Over the River
Returning home to Flint

Manning, Richard
Publisher:  Harper's Magazine
Year Published:  2017
Resource Type:  Article
Cx Number:  CX22974

Author Richard Manning returns to his childhood home of Flint, Michigan and recounts the city's decline from thriving industry into an economic depression, from which the city has never recovered. Flint is left with an eroded infrastructure, neighbourhoods rife with crime and public health emergencies, and the decades old question of how will it ever recover.

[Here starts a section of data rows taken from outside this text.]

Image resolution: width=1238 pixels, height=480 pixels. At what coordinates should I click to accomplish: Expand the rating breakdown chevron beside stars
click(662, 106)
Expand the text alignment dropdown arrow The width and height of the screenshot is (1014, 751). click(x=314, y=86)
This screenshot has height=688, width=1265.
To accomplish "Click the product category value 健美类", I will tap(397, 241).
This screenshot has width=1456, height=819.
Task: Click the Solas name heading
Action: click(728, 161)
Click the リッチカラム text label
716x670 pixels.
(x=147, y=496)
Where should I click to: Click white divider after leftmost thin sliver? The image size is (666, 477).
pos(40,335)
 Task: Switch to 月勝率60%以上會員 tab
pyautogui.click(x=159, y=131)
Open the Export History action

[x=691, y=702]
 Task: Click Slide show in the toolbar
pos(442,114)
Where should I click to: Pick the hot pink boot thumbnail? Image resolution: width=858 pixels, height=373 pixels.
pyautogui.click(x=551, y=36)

Excerpt: My destination was not much of a house, not even when it was new, just one cracker box among many in the old neighborhood of Mott Park. A few blocks northwest of downtown, Mott Park was designed in the Twenties as a workers' paradise: each street curbed and sidewalked, a bungalow in every lot, patches of lawn to mow, and trees that yielded leaves for raking. Returning after sixty-five years, I noticed first the empty spaces, like gaps in a hockey player's grin. Flint's main public-works project these days is razing a thousand houses a year, a number limited only by available funds. The supply of abandoned houses delivered by the collapse of the auto industry, the financial crisis, and now poisoned water has, at least, created work for bulldozers. Most of the houses not yet razed are falling in or filled with trash, or have been gutted by fire. Some have been boarded up against squatters, but hardly any people remain here, in this treacherous part of a city routinely ranked among the most dangerous in the country.